CXCL12/CXCR4 signaling is essential in cardiac development and repair, however, its contribution to aortic valve stenosis (AVS) remains unclear. In this study, we tested the role of endothelial CXCR4 on the development of AVS.
We generated CXCR4 endothelial cell-specific knockout mice (EC CXCR4 KO) by crossing CXCR4fl/fl mice with Tie2-Cre mice to study the role of endothelial cell CXCR4 in AVS. CXCR4fl/fl mice were used as controls. Echocardiography was used to assess the aortic valve and cardiac function. Heart samples containing the aortic valve were stained using Alizarin Red for detection of calcification. Masson’s trichrome staining was used for the detection of fibrosis. The apex of the heart samples was stained with wheat germ agglutinin (WGA) to visualize ventricular hypertrophy.
Compared with the control group, the deletion of CXCR4 in endothelial cells led to significantly increased aortic valve peak velocity and aortic valve peak pressure gradient, with decreased aortic valve area and ejection fraction. EC CXCR4 KO mice also developed cardiac hypertrophy as evidenced by increased diastolic and systolic left ventricle posterior wall thickness (LVPW), cardiac myocyte size, and heart weight (HW) to body weight (BW) ratio. Our data also confirmed increased microcalcifications, interstitial fibrosis, and thickened valvular leaflets of the EC CXCR4 KO mice.

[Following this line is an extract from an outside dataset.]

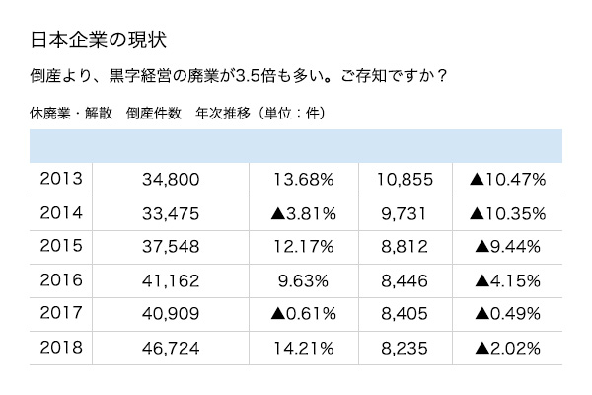Select the 2015 year cell
Screen dimensions: 592x395
[61, 247]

The data collected throughout this study suggest the deletion of CXCR4 in endothelial cells is linked to the development of aortic valve stenosis and left ventricular hypertrophy. The statistically significant parameters measured indicate that endothelial cell CXCR4 plays an important role in aortic valve development and function. We have compiled compelling evidence that EC CXCR4 KO mice can be used as a novel model for AVS.